July 26, 1947, President Harry Truman signed the National Security Act. Not only would it stand as one of the most important pieces of Cold War policy, but it exists today as one of the most important pieces of legislation in our history.
What did the National Security Act do?
In essence, it entirely re-structed the American military and intelligence community.
The Act merged the Department of War (renamed the Department of the Army) and the Department of the Navy into the National Military Establishment. Truman justified the merger by citing wasteful spending with multiple departments and inter-departmental conflicts.
The new National Military Establishment would be headed by the newly created Secretary of Defense. The act officially took effect on September 18, 1947, after the Senate confirmed James Forrestal as the first Secretary.
The Act also created the Department of the Air Force and the United States Air Force. Previously, our air forces served in the Army-Air Corps. It also reiterated the Marine Corps as an independent service operating under the Department of the Navy.
Aside from some re-structuring, the Act also established the National Security Council and the Central Intelligence Agency.
Of course, there’s nothing secretive about these organizations. Well…not about their existence anyway.
What you should bear in mind when reading this next section is that the National Security Act had a lot of resistance initially. Critics felt that it would give the executive too much military power.
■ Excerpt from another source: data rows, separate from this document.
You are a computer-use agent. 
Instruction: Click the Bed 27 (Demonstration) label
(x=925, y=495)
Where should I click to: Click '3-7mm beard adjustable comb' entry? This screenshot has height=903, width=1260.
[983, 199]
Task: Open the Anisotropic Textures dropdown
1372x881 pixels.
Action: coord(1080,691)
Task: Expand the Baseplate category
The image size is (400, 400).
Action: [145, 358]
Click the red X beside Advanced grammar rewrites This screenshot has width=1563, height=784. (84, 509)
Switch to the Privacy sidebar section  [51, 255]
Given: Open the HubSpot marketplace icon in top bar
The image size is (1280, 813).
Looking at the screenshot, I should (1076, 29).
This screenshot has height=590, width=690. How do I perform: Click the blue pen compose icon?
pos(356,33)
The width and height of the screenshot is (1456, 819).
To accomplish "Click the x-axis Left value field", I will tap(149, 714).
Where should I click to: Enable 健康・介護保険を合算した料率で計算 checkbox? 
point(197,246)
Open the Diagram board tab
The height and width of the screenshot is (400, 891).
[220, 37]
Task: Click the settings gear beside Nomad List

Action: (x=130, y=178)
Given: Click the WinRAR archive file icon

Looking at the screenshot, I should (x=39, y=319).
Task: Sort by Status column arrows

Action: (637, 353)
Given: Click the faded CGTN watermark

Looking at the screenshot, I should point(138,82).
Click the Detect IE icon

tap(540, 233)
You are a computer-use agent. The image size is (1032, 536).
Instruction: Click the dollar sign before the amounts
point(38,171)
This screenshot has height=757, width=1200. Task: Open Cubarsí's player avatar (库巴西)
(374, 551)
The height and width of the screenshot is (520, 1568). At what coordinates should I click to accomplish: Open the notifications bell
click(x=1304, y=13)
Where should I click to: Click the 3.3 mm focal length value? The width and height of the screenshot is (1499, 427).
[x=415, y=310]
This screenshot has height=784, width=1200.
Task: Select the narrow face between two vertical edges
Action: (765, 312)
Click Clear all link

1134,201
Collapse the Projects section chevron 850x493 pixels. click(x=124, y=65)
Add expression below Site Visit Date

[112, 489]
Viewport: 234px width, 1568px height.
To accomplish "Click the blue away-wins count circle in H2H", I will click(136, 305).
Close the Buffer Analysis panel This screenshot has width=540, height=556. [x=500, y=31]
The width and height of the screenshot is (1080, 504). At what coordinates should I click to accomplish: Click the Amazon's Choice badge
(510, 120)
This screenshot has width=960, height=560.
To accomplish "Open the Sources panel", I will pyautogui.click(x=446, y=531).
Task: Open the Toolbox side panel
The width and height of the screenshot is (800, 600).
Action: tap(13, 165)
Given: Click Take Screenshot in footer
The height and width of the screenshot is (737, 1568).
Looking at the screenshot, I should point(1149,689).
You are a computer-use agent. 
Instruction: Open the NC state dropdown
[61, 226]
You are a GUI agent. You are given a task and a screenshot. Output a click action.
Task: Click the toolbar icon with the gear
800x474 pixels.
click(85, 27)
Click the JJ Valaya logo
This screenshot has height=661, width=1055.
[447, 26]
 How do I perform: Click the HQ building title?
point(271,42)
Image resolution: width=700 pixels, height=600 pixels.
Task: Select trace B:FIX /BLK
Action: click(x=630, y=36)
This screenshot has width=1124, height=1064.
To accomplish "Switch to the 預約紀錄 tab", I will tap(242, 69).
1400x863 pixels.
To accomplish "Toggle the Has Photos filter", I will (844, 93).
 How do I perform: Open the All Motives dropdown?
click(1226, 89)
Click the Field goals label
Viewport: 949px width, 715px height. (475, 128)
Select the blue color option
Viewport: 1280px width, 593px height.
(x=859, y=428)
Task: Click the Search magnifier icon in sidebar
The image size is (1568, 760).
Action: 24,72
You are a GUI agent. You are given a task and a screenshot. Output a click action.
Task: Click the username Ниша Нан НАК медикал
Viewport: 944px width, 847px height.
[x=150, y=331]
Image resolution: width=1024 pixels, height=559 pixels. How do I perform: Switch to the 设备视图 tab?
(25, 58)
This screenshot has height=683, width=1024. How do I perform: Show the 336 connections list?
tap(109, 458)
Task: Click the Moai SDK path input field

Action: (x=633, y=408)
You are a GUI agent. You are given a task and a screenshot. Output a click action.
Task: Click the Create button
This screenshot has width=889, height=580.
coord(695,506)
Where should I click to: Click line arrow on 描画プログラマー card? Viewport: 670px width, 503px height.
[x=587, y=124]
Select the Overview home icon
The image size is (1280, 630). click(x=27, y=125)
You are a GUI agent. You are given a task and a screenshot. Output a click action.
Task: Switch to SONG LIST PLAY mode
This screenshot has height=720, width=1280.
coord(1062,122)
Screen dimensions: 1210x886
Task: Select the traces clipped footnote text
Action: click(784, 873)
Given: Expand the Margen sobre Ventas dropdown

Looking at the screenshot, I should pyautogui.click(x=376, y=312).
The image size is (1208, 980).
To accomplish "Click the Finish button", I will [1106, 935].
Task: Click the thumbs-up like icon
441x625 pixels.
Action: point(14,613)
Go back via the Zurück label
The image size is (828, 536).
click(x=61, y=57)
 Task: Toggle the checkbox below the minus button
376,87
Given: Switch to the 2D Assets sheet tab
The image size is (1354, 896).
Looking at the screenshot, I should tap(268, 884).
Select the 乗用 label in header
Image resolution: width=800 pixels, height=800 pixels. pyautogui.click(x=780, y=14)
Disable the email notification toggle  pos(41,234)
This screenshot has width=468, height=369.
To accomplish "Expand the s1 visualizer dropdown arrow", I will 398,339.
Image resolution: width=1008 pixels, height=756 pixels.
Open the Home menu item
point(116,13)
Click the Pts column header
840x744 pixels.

Here’s why:
The National Security Council exists for the purpose of informing the President on the consideration of…well…national security. It is counted as a part of the Executive Office of the President.
The NSC also serves as the President’s arm in coordinating policies among other government agencies.
Furthermore, the Central Intelligence Agency is a civilian intelligence service. Their official duty is to gather, process, and analyze national security information. The CIA reports to the Director of National Intelligence. Unlike the FBI, the CIA has no law enforcement function. It’s sole purpose is intelligence gathering…so they say. It also serves to carry out covert operations in foreign nations. For example, the CIA was responsible for the Bay of Pigs invasion which would turn out to be a large blunder.
Since the inception of the National Security Act, the Department of Defense, the NSC, and the CIA have all grown quite steadily in terms of power and budget. For example, in May of this year, President Trump sent Congress a proposed budget of $639.1 billion dollars for the Department of Defense. For comparison, the entire budget of the U.S. military in 1948 was $375.7 billion.
The actions of President Truman, and the passage of the National Security Act, was representative that the United States was doubling down on its security. As World War II came to a close, and the the global community just survived one of the darkest times in our history, it was clear that something needed to be done.
With the Soviet Union now an enemy, the U.S. needing to execute containment policy in Turkey and Greece, and the Marshall Plan in full swing, the U.S. demonstrated its commitment to what it thought could be a better, safer world.
But, analysis is key. So, are we better and safer today?
Roughly fourteen years later, in January of 1961, President Eisenhower gave his farewell address to the nation.
In his speech he warned of what the nation had become and of the military prowess we possessed.
He said: “In the councils of government, we must guard against the acquisition of unwarranted influence, whether sought or unsought, by the military-industrial complex. The potential for the disastrous rise of misplaced power exists, and will persist. We must never let the weight of this combination endanger our liberties or democratic processes. We should take nothing for granted. Only an alert and knowledgable citizenry can compel the proper meshing of the huge industrial and military machinery of defense with our peaceful methods and goals, so that security and liberty may prosper together.”